A full-bore assault on white racism on one hand and black orthodoxies on the other, one that finds the author well-prepared for the inevitable backlash.
At which point, journalist Dickerson (An American Story, 2000) says, “the next time a ‘new Afrikan’ steps up to me at one of my readings . . . and questions my Negritude for my interracial marriage or my insufficient (to them) engagement with the black community, they better come loaded for bear.” Black America is too diverse to be stereotyped, she suggests, and far too many blacks are enjoying material and social advantages that are historically supposed to be beyond them to believe that the old laws of racism have as much force as they used to—illustrating, in one of her rare instances of cheerleading, that “no one can stop the American, black or blind, who is determined to succeed.” Which is not to say that racism is not a reality—it is, and the author offers a repellent catalogue of ongoing sins by white against black.
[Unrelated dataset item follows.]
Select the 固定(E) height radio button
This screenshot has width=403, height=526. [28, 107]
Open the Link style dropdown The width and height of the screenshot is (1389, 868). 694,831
But, she adds, blacks need to stop relying on racism as a means for explaining failure, to stop presuming that “the moral high ground [can] be bequeathed like a hereditary title or a trust fund.” Instead, Dickerson argues, the black community should look toward the future: “It is time to chart black life after the movement.” By way of example, she points to the successes of hip-hop entrepreneurs such as Russell Simmons and Chuck D, who “are exerting powerful, politicized, and well-financed leadership among their peers, all with little recourse to, or much respect for, the civil rights establishment.” One sign of that leadership, she writes, is the emergence of “hip-hop politicians” running against “movement blacks” in New York and New Jersey. Of any politician, whether old-school or new-, she counsels, the questions need be asked, “Would she know what to do with herself if white racism ended tomorrow? How invested in continued black failure has he become?”
Arguments that are crisply delivered and guaranteed to irritate vast constituencies.